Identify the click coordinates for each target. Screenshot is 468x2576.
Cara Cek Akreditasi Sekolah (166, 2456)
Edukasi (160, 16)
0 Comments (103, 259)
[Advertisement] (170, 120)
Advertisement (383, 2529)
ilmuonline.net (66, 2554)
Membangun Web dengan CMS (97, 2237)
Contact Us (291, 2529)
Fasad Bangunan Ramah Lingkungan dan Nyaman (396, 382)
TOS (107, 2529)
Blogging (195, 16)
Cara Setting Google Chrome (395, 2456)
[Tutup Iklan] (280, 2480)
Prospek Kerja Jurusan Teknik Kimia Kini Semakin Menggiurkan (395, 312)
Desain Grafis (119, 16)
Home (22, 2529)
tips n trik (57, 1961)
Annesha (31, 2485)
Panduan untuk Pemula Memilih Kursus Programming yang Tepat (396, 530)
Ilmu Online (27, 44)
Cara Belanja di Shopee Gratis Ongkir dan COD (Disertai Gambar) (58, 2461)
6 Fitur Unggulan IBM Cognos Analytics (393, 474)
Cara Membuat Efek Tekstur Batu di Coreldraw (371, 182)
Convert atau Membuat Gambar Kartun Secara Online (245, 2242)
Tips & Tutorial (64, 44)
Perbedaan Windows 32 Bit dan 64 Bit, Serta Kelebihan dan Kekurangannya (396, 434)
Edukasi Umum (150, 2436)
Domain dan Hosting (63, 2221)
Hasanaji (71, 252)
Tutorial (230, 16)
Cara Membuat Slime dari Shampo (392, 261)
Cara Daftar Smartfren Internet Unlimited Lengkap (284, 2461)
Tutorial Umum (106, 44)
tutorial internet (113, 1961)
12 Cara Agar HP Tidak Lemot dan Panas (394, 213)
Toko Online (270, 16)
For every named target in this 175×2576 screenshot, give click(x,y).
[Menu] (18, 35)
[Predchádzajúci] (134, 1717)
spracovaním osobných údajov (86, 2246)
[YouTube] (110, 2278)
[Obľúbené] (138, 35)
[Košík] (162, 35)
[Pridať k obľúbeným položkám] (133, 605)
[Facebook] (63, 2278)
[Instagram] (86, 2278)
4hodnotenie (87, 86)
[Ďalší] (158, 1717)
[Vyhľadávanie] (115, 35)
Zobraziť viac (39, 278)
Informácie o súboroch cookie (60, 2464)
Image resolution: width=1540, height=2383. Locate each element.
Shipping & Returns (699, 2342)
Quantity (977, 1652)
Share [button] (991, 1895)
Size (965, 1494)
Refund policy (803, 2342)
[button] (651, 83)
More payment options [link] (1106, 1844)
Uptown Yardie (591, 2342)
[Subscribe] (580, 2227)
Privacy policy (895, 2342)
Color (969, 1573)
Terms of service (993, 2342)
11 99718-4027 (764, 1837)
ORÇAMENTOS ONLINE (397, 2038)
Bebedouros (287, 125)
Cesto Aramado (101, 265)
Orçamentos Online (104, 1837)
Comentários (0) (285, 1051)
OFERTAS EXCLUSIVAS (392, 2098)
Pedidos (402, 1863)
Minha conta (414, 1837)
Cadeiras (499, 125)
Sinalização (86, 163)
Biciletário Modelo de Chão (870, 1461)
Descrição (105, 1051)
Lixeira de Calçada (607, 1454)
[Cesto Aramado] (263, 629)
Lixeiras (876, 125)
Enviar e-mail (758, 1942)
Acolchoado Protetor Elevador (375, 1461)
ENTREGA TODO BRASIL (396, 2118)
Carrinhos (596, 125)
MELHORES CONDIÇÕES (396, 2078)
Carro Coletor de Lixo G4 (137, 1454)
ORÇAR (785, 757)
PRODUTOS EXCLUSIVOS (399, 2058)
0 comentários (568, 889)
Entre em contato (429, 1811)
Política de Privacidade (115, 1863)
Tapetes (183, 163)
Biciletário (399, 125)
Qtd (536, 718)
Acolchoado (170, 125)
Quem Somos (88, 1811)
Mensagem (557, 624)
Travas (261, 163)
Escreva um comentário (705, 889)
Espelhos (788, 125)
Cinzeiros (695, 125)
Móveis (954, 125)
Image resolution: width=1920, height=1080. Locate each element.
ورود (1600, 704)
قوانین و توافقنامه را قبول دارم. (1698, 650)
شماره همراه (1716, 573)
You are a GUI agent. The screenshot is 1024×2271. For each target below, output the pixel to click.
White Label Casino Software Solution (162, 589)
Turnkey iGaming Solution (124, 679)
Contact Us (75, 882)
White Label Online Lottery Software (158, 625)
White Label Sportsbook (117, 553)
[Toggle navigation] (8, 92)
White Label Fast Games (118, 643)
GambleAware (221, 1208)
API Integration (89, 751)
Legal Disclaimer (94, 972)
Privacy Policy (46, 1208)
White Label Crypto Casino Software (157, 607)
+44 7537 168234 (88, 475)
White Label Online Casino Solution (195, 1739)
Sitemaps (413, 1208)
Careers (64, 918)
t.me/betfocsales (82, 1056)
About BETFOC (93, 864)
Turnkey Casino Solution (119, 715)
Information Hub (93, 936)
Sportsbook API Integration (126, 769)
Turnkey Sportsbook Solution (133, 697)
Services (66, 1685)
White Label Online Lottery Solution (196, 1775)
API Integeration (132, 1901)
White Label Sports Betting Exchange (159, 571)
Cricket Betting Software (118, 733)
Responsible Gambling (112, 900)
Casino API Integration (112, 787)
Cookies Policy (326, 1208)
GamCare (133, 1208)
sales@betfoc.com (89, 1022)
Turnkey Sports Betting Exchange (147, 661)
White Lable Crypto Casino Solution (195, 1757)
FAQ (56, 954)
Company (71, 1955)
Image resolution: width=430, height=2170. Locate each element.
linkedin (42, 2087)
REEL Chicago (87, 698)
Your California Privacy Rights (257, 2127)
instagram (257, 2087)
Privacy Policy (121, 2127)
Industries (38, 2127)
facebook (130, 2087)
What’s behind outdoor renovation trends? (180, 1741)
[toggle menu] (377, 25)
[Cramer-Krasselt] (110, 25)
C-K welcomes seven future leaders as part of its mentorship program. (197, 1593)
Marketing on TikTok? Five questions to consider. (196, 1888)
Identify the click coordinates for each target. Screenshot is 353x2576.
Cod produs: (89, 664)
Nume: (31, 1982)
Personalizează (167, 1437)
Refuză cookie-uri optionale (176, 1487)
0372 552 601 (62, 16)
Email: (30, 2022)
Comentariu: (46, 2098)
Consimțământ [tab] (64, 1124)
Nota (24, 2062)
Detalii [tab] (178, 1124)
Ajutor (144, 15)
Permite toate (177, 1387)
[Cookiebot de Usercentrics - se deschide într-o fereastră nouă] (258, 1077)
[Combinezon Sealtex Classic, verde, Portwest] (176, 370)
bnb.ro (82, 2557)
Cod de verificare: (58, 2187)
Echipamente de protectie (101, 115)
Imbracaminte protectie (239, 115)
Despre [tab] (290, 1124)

____________

■ What the task requires:
What is needed is a verbatim copy of every line in the records above from the one containing "Edukasi Umum (150, 2436)" down to the one containing "Cesto Aramado (101, 265)", both included, and nothing more.

■ Result below:
Edukasi Umum (150, 2436)
Domain dan Hosting (63, 2221)
Hasanaji (71, 252)
Tutorial (230, 16)
Cara Membuat Slime dari Shampo (392, 261)
Cara Daftar Smartfren Internet Unlimited Lengkap (284, 2461)
Tutorial Umum (106, 44)
tutorial internet (113, 1961)
12 Cara Agar HP Tidak Lemot dan Panas (394, 213)
Toko Online (270, 16)
For every named target in this 175×2576 screenshot, give click(x,y).
[Menu] (18, 35)
[Predchádzajúci] (134, 1717)
spracovaním osobných údajov (86, 2246)
[YouTube] (110, 2278)
[Obľúbené] (138, 35)
[Košík] (162, 35)
[Pridať k obľúbeným položkám] (133, 605)
[Facebook] (63, 2278)
[Instagram] (86, 2278)
4hodnotenie (87, 86)
[Ďalší] (158, 1717)
[Vyhľadávanie] (115, 35)
Zobraziť viac (39, 278)
Informácie o súboroch cookie (60, 2464)
Image resolution: width=1540, height=2383. Locate each element.
Shipping & Returns (699, 2342)
Quantity (977, 1652)
Share [button] (991, 1895)
Size (965, 1494)
Refund policy (803, 2342)
[button] (651, 83)
More payment options [link] (1106, 1844)
Uptown Yardie (591, 2342)
[Subscribe] (580, 2227)
Privacy policy (895, 2342)
Color (969, 1573)
Terms of service (993, 2342)
11 99718-4027 (764, 1837)
ORÇAMENTOS ONLINE (397, 2038)
Bebedouros (287, 125)
Cesto Aramado (101, 265)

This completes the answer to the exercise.